The Rev. Larry Love tells the story of his visit years ago to
the Women’s State Prison of South Carolina. He saw one woman in particular that
was brought to his chapel service in shackles with a guard on each side. She
had a history of violence but wanted to come. The guards didn’t trust her and
were wary. Her situation, Rev. Love observed, apart from the grace and
transformation of God, was hopeless. In prayer, he heard God say to him, “Tell
her I love her.” And so he preached, and he prayed, and towards the end he made
a point to come over to the woman and look her in the eye, and said “God loves
you; I have head him say it and I believe it with all my heart.” He closed the service and watched her face
get transformed from defiance to peace and relief. She began sobbing and
thanked him. Two years later he went
back to that prison. That particular woman was still there because she had a
life sentence. The difference was that she was now leading a regular Bible
study for more than 100 women. God had taken away her fear and replaced it with
peace. “Where else could I make such a difference except in here?” she said to
the warden one day, to which he replied, “God is doing great things through
you.” [DYNAMIC FAITH, 2001, P. 30-31]
Today we conclude with Mark’s other story about Jesus: the miraculous of a man without senses to
connect with the world. Again we must understand the words: The cities named
are not geographic, they are inclusive. The route would be like “going from New York, to Washington D.C.
by way of Boston,
coming down the Mohawk
Valley.” [THE GOOD NEWS
ACCORDING TO MARK, Edward Schweizer, John Knox Press, 1977, p. 154.] The crescendo (read excitement) of Jesus’
work is growing. Mark sees a connection: this man that Jesus heals reminds him
of a hopeful prophecy about God’s Kingdom breaking into the world. The prophet
Isaiah declared that a new day will dawn when “the eyes of the blind are
opened,”(check), the ears of the deaf are unstopped (check), the lame shall
leap like a deer, (check), and the dumb (one of those insensitive words, now
called “speechless” or “mute”) can sing for joy.” Isaiah 35: 5-6. Mark
excitement about this news is heightened by his graphic descriptions: (fingers
in ears, spit on tongue, and Jesus’ strange command: “Ephphatha” (be opened.”)
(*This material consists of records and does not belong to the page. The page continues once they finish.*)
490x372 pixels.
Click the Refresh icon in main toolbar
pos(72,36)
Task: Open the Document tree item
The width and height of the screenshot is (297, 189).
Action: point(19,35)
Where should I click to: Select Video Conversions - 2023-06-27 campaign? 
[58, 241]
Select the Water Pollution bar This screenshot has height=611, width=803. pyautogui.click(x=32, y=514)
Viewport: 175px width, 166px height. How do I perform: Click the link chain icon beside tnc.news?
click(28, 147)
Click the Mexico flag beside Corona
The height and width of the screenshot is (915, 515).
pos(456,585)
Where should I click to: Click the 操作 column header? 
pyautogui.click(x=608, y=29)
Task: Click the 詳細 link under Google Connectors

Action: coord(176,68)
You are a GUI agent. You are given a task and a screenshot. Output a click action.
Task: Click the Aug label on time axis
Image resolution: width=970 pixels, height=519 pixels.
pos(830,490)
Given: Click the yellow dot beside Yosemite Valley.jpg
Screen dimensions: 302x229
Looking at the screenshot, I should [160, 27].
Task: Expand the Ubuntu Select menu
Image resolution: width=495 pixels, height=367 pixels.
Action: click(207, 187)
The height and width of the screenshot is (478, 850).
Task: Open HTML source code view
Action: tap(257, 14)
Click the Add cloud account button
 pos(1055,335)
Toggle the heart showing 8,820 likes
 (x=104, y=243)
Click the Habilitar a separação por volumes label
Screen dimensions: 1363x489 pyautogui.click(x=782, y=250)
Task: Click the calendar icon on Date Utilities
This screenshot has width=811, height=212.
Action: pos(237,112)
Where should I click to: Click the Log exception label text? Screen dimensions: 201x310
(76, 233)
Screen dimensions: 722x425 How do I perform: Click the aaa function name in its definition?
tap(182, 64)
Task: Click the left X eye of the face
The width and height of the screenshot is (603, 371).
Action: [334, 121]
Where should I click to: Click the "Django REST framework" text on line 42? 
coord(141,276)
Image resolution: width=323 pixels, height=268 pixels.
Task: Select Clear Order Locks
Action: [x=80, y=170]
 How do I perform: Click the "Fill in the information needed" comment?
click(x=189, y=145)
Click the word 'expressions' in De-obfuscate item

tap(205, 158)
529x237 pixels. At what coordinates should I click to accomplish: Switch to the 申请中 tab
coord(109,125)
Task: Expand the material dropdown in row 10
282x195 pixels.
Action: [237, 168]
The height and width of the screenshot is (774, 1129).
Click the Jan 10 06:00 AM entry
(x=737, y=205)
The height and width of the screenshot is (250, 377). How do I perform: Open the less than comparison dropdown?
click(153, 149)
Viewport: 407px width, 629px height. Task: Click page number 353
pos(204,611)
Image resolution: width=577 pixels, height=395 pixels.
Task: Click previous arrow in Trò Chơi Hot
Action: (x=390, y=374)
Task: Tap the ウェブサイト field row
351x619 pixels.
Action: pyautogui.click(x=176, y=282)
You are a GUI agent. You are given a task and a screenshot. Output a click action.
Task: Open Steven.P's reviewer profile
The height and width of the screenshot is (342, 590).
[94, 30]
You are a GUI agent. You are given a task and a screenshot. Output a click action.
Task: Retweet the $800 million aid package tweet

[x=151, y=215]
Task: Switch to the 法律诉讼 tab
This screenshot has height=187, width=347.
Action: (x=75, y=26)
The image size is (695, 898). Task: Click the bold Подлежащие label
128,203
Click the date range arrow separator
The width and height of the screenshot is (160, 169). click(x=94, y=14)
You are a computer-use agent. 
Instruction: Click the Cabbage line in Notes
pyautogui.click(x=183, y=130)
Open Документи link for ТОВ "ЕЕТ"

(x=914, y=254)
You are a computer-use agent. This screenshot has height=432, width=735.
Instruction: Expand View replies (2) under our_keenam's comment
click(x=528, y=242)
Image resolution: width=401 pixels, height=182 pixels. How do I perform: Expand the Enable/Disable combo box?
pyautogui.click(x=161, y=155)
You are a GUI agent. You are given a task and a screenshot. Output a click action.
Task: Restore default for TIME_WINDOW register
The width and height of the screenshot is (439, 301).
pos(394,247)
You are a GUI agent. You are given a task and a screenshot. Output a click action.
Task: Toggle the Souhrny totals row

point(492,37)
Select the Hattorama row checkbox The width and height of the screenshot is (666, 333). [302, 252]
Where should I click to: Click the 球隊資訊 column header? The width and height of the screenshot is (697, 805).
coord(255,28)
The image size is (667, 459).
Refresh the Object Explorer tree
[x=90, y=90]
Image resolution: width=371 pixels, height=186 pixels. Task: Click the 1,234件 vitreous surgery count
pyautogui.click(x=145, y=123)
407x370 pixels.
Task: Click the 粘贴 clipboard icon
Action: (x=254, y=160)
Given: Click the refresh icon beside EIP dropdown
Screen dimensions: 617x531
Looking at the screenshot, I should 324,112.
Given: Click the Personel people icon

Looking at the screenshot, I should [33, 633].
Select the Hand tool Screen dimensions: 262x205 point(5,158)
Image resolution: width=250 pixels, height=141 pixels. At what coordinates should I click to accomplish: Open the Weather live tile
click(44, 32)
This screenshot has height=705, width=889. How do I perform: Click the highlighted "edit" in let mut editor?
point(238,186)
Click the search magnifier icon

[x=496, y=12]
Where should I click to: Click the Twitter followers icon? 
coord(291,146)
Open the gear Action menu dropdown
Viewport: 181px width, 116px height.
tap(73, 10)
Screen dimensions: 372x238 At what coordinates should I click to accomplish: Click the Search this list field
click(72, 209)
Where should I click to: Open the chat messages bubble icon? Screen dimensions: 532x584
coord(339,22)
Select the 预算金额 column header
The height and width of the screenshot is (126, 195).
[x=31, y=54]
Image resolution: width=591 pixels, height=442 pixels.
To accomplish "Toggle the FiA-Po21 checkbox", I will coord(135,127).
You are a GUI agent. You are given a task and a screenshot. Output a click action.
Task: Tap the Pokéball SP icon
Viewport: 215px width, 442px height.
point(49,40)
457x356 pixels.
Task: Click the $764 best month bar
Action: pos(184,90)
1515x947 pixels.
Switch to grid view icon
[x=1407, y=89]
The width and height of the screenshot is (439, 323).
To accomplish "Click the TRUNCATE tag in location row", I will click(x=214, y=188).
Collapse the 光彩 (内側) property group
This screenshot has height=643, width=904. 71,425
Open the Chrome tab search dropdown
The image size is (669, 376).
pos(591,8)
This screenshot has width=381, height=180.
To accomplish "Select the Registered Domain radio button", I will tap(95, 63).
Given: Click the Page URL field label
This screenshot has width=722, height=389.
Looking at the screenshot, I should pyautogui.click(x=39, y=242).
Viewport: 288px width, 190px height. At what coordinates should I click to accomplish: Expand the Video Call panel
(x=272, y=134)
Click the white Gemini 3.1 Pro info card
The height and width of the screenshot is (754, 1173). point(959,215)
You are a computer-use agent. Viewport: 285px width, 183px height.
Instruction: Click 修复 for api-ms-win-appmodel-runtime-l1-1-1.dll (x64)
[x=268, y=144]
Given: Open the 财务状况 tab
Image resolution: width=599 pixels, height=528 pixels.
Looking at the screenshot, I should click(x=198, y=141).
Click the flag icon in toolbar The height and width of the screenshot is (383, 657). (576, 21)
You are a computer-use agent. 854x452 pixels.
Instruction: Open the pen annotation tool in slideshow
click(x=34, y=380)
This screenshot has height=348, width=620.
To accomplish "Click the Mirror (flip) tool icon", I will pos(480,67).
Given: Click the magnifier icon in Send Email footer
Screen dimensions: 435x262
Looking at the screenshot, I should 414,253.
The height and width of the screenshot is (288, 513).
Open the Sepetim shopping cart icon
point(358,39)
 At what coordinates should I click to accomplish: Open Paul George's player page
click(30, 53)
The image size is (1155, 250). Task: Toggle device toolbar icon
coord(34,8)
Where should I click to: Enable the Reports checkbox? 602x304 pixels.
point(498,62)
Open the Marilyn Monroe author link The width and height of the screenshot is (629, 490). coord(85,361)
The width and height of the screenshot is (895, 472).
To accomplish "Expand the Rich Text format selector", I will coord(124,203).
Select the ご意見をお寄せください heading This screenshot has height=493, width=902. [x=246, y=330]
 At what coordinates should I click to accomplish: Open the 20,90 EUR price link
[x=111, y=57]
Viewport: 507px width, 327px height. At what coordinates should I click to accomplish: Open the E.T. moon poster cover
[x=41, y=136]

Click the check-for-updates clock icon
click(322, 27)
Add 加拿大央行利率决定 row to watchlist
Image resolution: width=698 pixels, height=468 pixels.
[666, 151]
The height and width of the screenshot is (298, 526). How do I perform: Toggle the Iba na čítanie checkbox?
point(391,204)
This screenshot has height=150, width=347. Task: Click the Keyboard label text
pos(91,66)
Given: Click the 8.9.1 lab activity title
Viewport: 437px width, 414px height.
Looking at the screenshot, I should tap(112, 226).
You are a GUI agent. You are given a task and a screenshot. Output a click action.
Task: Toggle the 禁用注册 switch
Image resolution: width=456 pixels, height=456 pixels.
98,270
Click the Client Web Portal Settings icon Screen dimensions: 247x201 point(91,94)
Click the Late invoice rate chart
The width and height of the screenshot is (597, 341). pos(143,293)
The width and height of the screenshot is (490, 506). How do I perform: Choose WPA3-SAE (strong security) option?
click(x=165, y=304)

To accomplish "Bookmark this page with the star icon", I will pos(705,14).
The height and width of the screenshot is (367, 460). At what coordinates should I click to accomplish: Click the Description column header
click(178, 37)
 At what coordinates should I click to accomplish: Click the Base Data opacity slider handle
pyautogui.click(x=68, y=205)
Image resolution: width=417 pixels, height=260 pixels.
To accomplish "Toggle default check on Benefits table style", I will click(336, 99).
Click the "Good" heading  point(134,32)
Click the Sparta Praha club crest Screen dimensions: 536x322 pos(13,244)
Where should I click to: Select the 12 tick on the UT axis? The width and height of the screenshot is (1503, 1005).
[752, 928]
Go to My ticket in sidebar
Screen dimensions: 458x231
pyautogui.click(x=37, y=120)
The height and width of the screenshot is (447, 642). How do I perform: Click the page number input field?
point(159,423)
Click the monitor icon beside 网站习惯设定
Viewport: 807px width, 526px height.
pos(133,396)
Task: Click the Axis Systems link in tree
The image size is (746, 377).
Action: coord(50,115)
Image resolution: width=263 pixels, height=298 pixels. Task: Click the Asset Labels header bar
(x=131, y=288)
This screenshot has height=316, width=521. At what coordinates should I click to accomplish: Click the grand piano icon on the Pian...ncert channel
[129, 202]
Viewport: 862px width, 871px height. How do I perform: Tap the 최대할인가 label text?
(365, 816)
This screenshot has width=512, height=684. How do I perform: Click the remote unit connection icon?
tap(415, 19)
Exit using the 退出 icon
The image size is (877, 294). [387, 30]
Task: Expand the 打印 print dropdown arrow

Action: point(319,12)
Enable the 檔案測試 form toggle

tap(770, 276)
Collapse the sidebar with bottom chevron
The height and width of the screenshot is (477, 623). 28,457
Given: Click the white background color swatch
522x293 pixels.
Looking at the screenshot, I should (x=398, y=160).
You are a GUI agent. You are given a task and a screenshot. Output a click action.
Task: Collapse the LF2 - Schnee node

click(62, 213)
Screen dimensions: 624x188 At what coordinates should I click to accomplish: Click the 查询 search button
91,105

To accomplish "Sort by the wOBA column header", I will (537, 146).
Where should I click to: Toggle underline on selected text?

Like the melodic question “How can I keep from singing?” even though Jesus
charged those gathered to tell no one, how could they keep from telling others? “This Jewish healer has done all things well,” they testify, and
Scripture describes more and more non-Jews begin calling Jesus Lord. The Kingdom of God
was breaking in! And it still is. How we respond to life’s obstacles teach our
souls and the souls of others one of two things: that we call on and trust
Jesus in all things, or we put our human selves in the seat of self decision
and chose paths that temporarily work, but later lead to bitterness, heartache,
or pain. May the Warden of the prisons we made for ourselves by our old
choices, look at our new choices, ones we will make from this day forward, and
with a voice of hope declare: “God is doing great things through you.” Amen.